2080ti released in 2018 with 18.6 Billion transistors costing £900, adjusted for inflation that is £1200.
Now a 5060 ti 16GB has 21.9 Billion transistors, costs £400 and handily beats the old king, again, for a 3rd of the price, how is that not solid progress?
Not to mention the added tech we have now.
If you really think there is deliberate stagnation and greed behind prices and smaller performance increases, you really should just walk away and try understanding what is involved.
Debatable. After GeForce 4, I used to buy exclusively cards that cost 150 EUR max. Up to 2017 that would net me a card that could play anything, albeit not necessarily everything at high settings, FHD. Plus 4GB of VRAM on top of that, that is double the amount of VRAM of minimum specs of games of that era (Dishonored 2, Mankind Divided, etc.)

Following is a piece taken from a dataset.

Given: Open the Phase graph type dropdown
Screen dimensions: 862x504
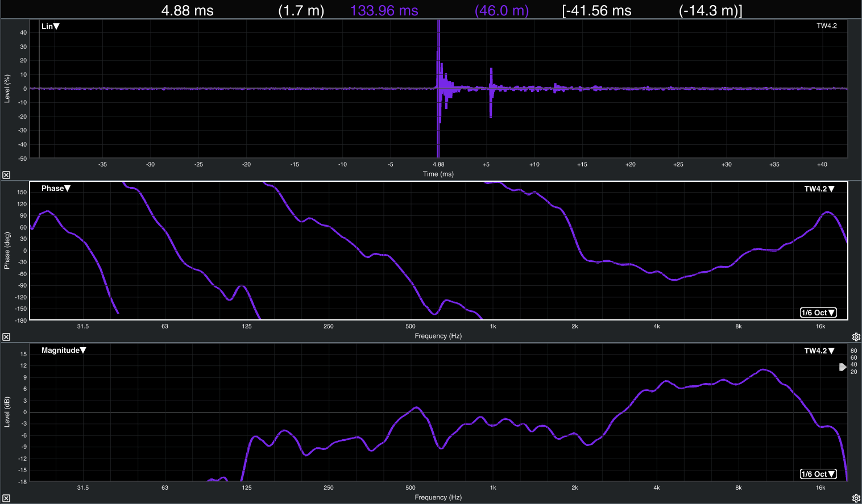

Now I'm paying double to achieve the same (when it should be for WQHD by now given how old FHD is). Plus there's still cards for over 300 EUR released with 8GB, specifically marketed as FHD hardware. 8GB are the absolute minimum specs in 2025 (Doom, Indiana Jones, etc.) The CPU levels I target still cost pretty much the same -- there's also still decent budget CPUs for ~100 EUR and even a Ryzen 9950X3D is cheaper than an Athlon 64 FX-55 ever used to be 20 years ago. Generally, people are switching to higher priced graphics cards because they have to. 500, 600 bucks+ is the new midrange.
HOWEVER: This is offset by that you can use cards longer, which is naturally connected also to the slower gains -- also on consoles, which are really running the show on what gets be developed on the blockbuster front. AAAA PC exclusives are pretty much dead, after all. Plus: The worth of cards used to be slashed in half after a year or two. You can still sell GPUs after years in use (also connected to the slower gains, naturally).
Nah we are not at the end, mainly because the node take the best 3nm, it's called 3nm for marketing and realistically it's not 3nm.
Here are some results of the 3nm process I'll quote.
"For TSMC’s N3 process, the contacted gate pitch (the distance between transistor gates) is reported to be around 45-47 nm for real-world implementations, which is significantly larger than 3nm."
"The fin pitch (distance between fins in FinFET transistors) is estimated to be around 25-26 nm, and the metal pitch (distance between metal interconnects) is similarly in the range of 30 nm or slightly less. These dimensions are much larger than 3nm, showing that the node name is a marketing convention rather than a literal size."
"TSMC’s 3nm node still uses FinFET (fin field-effect transistor) technology, unlike Samsung’s 3nm node, which uses GAAFET (gate-all-around FET) with nanosheets. The smallest feature sizes in TSMC’s N3 process, such as gate width or channel thickness, are likely in the range of 10-20 nm, but no single feature is as small as 3nm."
So we are only at 10nm at very best in the smallest parts of a chip but more like 20 to 40nm+ for most of it.
With the marketing at some point they will have to release a -0.1 node at this rate.
"At better prices" seems like a pile of crap. Prices have gone insane, but a big part of that is that scalpers & crypto freaks showed the GPU companies that lunatics would overpay for GPUs. So they had no reason not to jack the prices up. The lunatics will still happily buy. . . and the rest of us are just stuck with awful prices and are forced to buy if we want to keep gaming.
But we can't even get those regular inflated prices, because lack of supply & scalpers drive it all even higher.